36 suspects de liens avec l’EI jugés pour le pire attentat en Turquie

 Le procès de 36 personnes soupçonnées d’implication dans un double-attentat imputé au groupe Etat islamique (EI) qui a fait plus de 100 morts à Ankara en 2015, le plus meurtrier en Turquie, s’est ouvert lundi dans la capitale turque.

L’attentat, qui n’a pas été revendiqué, avait visé un rassemblement de militants pro-kurdes le 10 octobre 2015 devant la gare centrale d’Ankara.

Les parents et proches des victimes se sont plaints de la lenteur de l’enquête sur l’attentat, ce qui a exacerbé les tensions entre les autorités et la minorité kurde.

“Assassins”, ont scandé des proches des victimes à l’adresse des suspects à leur arrivée dans la salle d’audience à la principale cour criminelle d’Ankara, selon les médias turcs.

Parmi les suspects figurent 35 Turcs et une femme, identifiée sous le nom de Walentina Slobodjanjuk, de nationalité kazakhe, a indiqué l’agence de presse progouvernementale Anadolu.


Plusieurs prévenus sont passibles de peines pouvant aller jusqu’à 11.750 ans de prison s’ils sont reconnus coupables des chefs d’accusation de meurtres et de tentative de renverser l’ordre constitutionnel qui pèsent contre eux.

D’autres suspects sont accusés seulement d’appartenance à l’EI et encourent des peines allant jusqu’à 22 ans prison.

L’audience de lundi s’est tenue sous un important dispositif sécuritaire, avec des membres des forces de sécurité en armures et casques de protection, selon des images diffusés par les médias.

L’attentat, le plus meurtrier dans l’Histoire moderne de la Turquie, avait été commis par deux kamikazes.

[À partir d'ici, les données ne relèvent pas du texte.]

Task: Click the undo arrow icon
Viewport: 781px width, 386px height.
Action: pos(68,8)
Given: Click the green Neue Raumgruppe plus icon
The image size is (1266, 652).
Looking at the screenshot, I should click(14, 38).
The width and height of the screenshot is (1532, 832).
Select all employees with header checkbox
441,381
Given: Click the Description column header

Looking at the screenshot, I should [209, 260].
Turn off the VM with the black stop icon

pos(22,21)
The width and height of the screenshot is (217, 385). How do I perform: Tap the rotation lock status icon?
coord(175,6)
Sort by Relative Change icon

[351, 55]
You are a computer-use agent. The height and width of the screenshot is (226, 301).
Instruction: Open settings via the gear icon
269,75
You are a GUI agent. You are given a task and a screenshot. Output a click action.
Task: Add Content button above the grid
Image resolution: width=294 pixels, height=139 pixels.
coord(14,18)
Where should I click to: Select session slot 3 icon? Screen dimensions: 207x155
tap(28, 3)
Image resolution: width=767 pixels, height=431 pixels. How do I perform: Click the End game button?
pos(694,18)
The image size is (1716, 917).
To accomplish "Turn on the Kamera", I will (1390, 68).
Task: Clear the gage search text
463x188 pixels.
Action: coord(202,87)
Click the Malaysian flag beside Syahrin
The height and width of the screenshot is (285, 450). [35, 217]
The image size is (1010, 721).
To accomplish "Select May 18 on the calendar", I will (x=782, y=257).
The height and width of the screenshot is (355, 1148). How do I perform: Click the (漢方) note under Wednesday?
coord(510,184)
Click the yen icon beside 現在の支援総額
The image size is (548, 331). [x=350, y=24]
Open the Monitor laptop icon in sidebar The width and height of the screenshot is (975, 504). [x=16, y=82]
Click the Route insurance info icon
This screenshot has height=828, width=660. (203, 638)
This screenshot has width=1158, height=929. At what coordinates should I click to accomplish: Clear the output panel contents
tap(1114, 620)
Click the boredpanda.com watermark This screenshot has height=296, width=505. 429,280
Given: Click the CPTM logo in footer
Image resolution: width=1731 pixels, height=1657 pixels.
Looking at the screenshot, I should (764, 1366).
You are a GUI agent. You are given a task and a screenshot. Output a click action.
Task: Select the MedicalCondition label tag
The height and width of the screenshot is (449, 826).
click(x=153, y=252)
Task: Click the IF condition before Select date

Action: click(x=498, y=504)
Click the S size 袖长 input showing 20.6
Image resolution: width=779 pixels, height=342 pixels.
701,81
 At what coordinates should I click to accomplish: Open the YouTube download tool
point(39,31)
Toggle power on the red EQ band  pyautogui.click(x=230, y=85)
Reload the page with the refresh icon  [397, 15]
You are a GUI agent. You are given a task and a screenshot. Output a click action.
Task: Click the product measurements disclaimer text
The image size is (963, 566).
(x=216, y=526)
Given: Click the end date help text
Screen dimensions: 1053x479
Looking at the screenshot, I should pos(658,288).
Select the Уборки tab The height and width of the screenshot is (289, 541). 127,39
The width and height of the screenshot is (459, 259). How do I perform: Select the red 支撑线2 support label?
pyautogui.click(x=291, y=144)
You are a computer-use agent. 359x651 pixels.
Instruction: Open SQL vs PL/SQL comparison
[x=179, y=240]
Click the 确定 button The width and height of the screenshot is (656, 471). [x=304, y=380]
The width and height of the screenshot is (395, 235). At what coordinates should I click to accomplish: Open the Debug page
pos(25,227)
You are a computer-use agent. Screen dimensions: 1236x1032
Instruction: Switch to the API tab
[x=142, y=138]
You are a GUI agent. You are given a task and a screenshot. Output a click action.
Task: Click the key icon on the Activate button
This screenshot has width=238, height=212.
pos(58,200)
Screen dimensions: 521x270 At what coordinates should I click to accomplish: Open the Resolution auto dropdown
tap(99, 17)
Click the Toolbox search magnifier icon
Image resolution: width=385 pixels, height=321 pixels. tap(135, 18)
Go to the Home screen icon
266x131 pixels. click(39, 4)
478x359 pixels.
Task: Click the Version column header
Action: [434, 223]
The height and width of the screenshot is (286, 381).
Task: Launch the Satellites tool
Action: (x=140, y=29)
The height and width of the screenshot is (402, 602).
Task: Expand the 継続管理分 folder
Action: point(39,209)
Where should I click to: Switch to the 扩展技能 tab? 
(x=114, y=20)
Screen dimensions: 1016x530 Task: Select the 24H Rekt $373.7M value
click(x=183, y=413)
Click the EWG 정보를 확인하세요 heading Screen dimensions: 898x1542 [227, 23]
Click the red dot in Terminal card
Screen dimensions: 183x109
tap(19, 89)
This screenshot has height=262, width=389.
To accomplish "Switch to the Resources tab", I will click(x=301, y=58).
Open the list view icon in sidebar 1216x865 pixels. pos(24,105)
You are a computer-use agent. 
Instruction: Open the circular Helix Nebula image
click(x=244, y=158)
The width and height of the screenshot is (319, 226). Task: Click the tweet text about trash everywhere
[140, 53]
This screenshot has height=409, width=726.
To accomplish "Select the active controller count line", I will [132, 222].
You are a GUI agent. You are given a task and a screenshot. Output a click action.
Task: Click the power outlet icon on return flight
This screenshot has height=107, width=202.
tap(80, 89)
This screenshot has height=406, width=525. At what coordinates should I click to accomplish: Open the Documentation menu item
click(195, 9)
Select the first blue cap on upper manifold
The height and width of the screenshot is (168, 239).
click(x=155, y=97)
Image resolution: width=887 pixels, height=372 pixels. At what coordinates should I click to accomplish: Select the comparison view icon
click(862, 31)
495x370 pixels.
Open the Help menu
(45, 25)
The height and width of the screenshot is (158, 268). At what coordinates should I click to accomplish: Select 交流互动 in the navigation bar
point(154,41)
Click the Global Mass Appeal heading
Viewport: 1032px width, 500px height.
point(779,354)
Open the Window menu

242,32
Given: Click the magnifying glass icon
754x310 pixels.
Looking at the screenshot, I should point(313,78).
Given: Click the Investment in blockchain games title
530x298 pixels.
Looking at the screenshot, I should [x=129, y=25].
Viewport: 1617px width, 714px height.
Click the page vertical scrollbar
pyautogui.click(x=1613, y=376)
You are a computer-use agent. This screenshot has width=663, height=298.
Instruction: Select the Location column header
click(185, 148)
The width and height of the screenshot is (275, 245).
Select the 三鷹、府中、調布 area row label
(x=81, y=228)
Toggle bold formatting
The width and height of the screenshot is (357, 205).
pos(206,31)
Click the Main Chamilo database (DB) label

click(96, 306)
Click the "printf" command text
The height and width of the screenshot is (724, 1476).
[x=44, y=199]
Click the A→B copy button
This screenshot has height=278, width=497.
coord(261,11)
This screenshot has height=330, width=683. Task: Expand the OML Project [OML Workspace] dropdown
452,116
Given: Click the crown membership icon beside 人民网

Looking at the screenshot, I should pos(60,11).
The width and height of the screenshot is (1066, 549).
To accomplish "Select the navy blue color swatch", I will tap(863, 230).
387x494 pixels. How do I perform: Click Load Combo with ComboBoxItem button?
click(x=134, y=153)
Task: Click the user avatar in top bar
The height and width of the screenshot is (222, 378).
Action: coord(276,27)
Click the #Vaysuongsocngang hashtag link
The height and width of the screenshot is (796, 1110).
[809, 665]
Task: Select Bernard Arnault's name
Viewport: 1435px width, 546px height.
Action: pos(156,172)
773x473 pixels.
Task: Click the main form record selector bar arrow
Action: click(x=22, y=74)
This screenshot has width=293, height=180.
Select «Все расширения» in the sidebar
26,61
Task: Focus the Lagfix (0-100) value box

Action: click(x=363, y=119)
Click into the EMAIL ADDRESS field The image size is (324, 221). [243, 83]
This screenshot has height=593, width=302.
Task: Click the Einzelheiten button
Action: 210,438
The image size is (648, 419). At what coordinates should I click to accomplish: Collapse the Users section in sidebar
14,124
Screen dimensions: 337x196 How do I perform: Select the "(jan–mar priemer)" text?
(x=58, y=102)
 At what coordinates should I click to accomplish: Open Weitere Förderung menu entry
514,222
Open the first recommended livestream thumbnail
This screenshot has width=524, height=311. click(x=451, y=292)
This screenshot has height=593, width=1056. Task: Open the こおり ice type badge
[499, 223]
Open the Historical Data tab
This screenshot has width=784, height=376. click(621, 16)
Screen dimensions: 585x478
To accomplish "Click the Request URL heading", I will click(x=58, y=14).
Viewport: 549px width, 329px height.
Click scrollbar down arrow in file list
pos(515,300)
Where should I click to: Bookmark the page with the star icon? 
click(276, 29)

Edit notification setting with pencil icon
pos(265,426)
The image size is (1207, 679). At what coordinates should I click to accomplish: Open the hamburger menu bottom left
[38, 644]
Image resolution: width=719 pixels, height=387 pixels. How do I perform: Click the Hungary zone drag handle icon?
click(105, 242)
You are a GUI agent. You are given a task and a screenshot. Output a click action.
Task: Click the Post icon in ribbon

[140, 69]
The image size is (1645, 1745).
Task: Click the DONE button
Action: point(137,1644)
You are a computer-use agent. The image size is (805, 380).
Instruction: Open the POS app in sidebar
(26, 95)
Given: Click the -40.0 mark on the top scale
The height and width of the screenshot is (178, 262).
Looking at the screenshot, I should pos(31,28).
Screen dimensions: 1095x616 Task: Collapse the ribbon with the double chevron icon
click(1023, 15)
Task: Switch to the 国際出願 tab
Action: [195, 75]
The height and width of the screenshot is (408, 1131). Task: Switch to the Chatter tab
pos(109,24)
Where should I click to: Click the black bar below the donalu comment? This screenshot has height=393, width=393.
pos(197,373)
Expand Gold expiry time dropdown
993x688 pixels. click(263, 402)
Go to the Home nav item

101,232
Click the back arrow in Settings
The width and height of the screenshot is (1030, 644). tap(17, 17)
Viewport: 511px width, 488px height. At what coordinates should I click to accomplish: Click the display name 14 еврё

L’un d’eux, un Turc, a été formellement identifié alors que l’identité du second, un ressortissant syrien, n’est toujours pas connue.


La Turquie a été frappée depuis plus d’un an par une série d’attentats meurtriers, tantôt attribués à l’EI, tantôt revendiqué par des rebelles kurdes.

En juin dernier, 47 personnes, dont de nombreux étrangers, ont été tuées dans un triple attentat-suicide à l’aéroport Atatürk d’Istanbul, attribué par les autorités à l’EI.

En août, un attentat-suicide non revendiqué a fait 57 morts lors d’un mariage kurde à Gaziantep (sud-est), près de la frontière turco-syrienne.

Aucune des attaques qui lui sont attribuées n’a été formellement revendiquée par l’EI.


Une agence de propagande de l’EI avait affirmé vendredi que le groupe était responsable d’une attaque contre un bâtiment de la police qui a fait 11 morts la semaine dernière dans la ville à majorité kurde de Diyarbakir, mais cet attentat a été revendiqué aussi par Les Faucons de la liberté du Kurdistan (TAK), un groupe radical kurde.